● **WHAT IS BEING ASKED**
Give the records again in full, exactly as written.

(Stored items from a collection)
▬▬▬▬▬▬▬▬▬▬

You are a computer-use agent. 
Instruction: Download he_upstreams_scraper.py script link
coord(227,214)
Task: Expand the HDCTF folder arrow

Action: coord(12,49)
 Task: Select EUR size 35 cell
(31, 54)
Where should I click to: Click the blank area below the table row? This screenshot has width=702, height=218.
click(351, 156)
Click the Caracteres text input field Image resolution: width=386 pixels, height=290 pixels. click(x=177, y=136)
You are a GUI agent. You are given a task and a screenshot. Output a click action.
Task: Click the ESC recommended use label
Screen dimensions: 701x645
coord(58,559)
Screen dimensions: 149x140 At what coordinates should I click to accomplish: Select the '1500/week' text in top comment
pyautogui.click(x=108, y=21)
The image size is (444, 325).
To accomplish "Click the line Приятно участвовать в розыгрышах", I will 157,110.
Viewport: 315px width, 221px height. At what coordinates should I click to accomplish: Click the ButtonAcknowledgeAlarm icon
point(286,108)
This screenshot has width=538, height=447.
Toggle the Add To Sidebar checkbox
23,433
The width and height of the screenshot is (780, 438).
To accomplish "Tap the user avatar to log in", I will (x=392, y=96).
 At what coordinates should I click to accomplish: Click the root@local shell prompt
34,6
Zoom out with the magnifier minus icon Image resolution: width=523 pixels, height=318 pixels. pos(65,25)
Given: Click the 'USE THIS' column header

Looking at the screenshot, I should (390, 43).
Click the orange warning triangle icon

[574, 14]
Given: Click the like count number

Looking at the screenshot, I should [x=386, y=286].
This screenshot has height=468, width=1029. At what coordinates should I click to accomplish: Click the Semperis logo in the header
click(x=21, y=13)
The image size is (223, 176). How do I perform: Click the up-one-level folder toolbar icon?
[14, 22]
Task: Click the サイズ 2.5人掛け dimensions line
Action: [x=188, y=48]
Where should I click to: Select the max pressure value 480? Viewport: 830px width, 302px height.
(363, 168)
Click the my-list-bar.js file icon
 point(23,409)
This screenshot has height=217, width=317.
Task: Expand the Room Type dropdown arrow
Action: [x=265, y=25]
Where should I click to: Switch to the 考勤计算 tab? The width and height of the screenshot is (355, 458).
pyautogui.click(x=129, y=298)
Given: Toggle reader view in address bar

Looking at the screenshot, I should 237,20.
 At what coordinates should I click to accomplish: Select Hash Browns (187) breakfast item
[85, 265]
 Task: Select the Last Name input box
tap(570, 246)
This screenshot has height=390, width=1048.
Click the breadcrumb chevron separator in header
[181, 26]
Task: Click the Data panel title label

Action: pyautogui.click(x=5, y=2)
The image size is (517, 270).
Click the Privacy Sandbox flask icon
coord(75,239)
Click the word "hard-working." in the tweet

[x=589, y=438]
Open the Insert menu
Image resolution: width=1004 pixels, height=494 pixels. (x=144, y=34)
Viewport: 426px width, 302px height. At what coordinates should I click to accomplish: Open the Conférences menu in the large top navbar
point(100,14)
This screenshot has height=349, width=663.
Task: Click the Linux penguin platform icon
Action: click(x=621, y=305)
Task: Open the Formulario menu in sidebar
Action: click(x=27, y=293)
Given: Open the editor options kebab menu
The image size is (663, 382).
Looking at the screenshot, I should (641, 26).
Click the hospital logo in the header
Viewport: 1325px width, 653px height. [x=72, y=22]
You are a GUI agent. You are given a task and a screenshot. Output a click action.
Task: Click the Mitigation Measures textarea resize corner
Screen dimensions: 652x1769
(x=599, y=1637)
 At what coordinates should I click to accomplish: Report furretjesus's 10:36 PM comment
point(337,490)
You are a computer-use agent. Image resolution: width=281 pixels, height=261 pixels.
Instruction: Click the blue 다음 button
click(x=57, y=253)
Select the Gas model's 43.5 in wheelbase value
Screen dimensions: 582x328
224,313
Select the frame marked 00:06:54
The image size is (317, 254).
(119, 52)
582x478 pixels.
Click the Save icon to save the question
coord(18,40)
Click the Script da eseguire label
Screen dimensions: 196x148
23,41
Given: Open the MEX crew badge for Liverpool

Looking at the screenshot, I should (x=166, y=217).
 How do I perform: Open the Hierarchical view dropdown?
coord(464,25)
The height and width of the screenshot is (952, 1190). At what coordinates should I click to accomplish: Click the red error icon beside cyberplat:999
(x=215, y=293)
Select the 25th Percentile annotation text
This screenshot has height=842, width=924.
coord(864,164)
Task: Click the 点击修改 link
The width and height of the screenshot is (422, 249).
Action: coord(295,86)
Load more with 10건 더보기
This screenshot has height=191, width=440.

▬▬▬▬▬▬▬▬▬▬

● **EXPECTED OUTPUT**
You are a computer-use agent. 
Instruction: Download he_upstreams_scraper.py script link
coord(227,214)
Task: Expand the HDCTF folder arrow

Action: coord(12,49)
 Task: Select EUR size 35 cell
(31, 54)
Where should I click to: Click the blank area below the table row? This screenshot has width=702, height=218.
click(351, 156)
Click the Caracteres text input field Image resolution: width=386 pixels, height=290 pixels. click(x=177, y=136)
You are a GUI agent. You are given a task and a screenshot. Output a click action.
Task: Click the ESC recommended use label
Screen dimensions: 701x645
coord(58,559)
Screen dimensions: 149x140 At what coordinates should I click to accomplish: Select the '1500/week' text in top comment
pyautogui.click(x=108, y=21)
The image size is (444, 325).
To accomplish "Click the line Приятно участвовать в розыгрышах", I will 157,110.
Viewport: 315px width, 221px height. At what coordinates should I click to accomplish: Click the ButtonAcknowledgeAlarm icon
point(286,108)
This screenshot has width=538, height=447.
Toggle the Add To Sidebar checkbox
23,433
The width and height of the screenshot is (780, 438).
To accomplish "Tap the user avatar to log in", I will (x=392, y=96).
 At what coordinates should I click to accomplish: Click the root@local shell prompt
34,6
Zoom out with the magnifier minus icon Image resolution: width=523 pixels, height=318 pixels. pos(65,25)
Given: Click the 'USE THIS' column header

Looking at the screenshot, I should (390, 43).
Click the orange warning triangle icon

[574, 14]
Given: Click the like count number

Looking at the screenshot, I should [x=386, y=286].
This screenshot has height=468, width=1029. At what coordinates should I click to accomplish: Click the Semperis logo in the header
click(x=21, y=13)
The image size is (223, 176). How do I perform: Click the up-one-level folder toolbar icon?
[14, 22]
Task: Click the サイズ 2.5人掛け dimensions line
Action: [x=188, y=48]
Where should I click to: Select the max pressure value 480? Viewport: 830px width, 302px height.
(363, 168)
Click the my-list-bar.js file icon
 point(23,409)
This screenshot has height=217, width=317.
Task: Expand the Room Type dropdown arrow
Action: [x=265, y=25]
Where should I click to: Switch to the 考勤计算 tab? The width and height of the screenshot is (355, 458).
pyautogui.click(x=129, y=298)
Given: Toggle reader view in address bar

Looking at the screenshot, I should 237,20.
 At what coordinates should I click to accomplish: Select Hash Browns (187) breakfast item
[85, 265]
 Task: Select the Last Name input box
tap(570, 246)
This screenshot has height=390, width=1048.
Click the breadcrumb chevron separator in header
[181, 26]
Task: Click the Data panel title label

Action: pyautogui.click(x=5, y=2)
The image size is (517, 270).
Click the Privacy Sandbox flask icon
coord(75,239)
Click the word "hard-working." in the tweet

[x=589, y=438]
Open the Insert menu
Image resolution: width=1004 pixels, height=494 pixels. (x=144, y=34)
Viewport: 426px width, 302px height. At what coordinates should I click to accomplish: Open the Conférences menu in the large top navbar
point(100,14)
This screenshot has height=349, width=663.
Task: Click the Linux penguin platform icon
Action: click(x=621, y=305)
Task: Open the Formulario menu in sidebar
Action: click(x=27, y=293)
Given: Open the editor options kebab menu
The image size is (663, 382).
Looking at the screenshot, I should (641, 26).
Click the hospital logo in the header
Viewport: 1325px width, 653px height. [x=72, y=22]
You are a GUI agent. You are given a task and a screenshot. Output a click action.
Task: Click the Mitigation Measures textarea resize corner
Screen dimensions: 652x1769
(x=599, y=1637)
 At what coordinates should I click to accomplish: Report furretjesus's 10:36 PM comment
point(337,490)
You are a computer-use agent. Image resolution: width=281 pixels, height=261 pixels.
Instruction: Click the blue 다음 button
click(x=57, y=253)
Select the Gas model's 43.5 in wheelbase value
Screen dimensions: 582x328
224,313
Select the frame marked 00:06:54
The image size is (317, 254).
(119, 52)
582x478 pixels.
Click the Save icon to save the question
coord(18,40)
Click the Script da eseguire label
Screen dimensions: 196x148
23,41
Given: Open the MEX crew badge for Liverpool

Looking at the screenshot, I should (x=166, y=217).
 How do I perform: Open the Hierarchical view dropdown?
coord(464,25)
The height and width of the screenshot is (952, 1190). At what coordinates should I click to accomplish: Click the red error icon beside cyberplat:999
(x=215, y=293)
Select the 25th Percentile annotation text
This screenshot has height=842, width=924.
coord(864,164)
Task: Click the 点击修改 link
The width and height of the screenshot is (422, 249).
Action: coord(295,86)
Load more with 10건 더보기
This screenshot has height=191, width=440.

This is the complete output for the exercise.